Het zou makkelijk kunnen om allerhande voorbeeldcode te tonen, maar het lijkt me toch nuttiger om eerst jouw code te zien. Dat is handiger om te weten waar je naartoe wil...

Kijk alvast ook eens naar deze "beroemde" thread
(de link wijst naar de meest "relevante post")

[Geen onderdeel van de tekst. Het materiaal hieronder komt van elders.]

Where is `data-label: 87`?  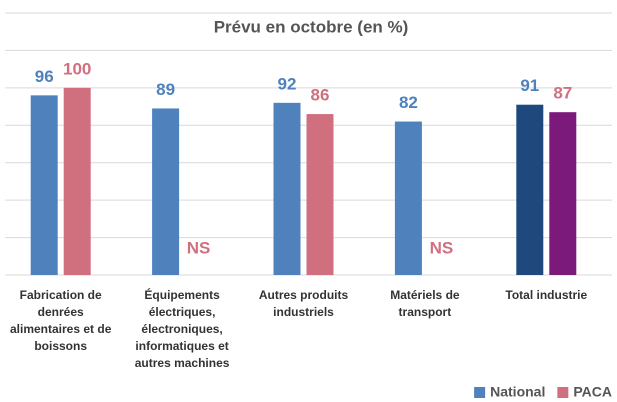
data-label: 87 is located at coordinates (562, 94).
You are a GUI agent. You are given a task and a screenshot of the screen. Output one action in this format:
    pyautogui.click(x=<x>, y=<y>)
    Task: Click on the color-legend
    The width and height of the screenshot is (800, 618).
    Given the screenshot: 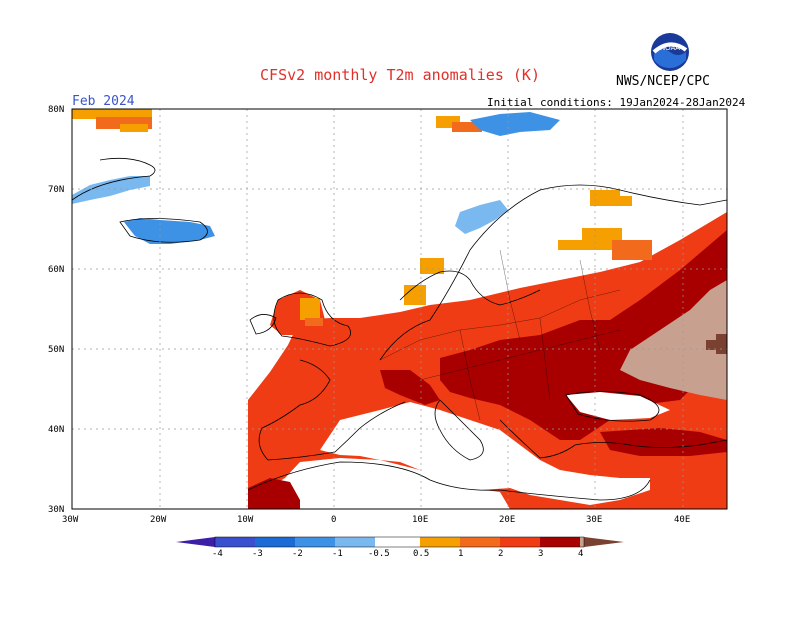 What is the action you would take?
    pyautogui.click(x=400, y=542)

http://www.mrexcel.com/board2/viewt...=0&postorder=asc&highlight=cascading&start=26
dat gaat over validering

met comboboxes kan je dit eens bekijken
http://www.mrexcel.com/board2/viewtopic.php?t=152281&start=5

en hier is nog wat uitleg
http://www.contextures.com/xlDataVal02.html

Maar laat dus gerust jouw code eens zien.

beste groeten,
Erik


----------



## shodan (Aug 16, 2006)

Eric,

alvast bedankt om een poging te doen me in het nederlands te willen helpen.  Ik ga  dadelijk je voorbeelden bestuderen, maar hier zoals gevraagd reeds de code. (het gedeelte dat betrekking heeft op comboboxen)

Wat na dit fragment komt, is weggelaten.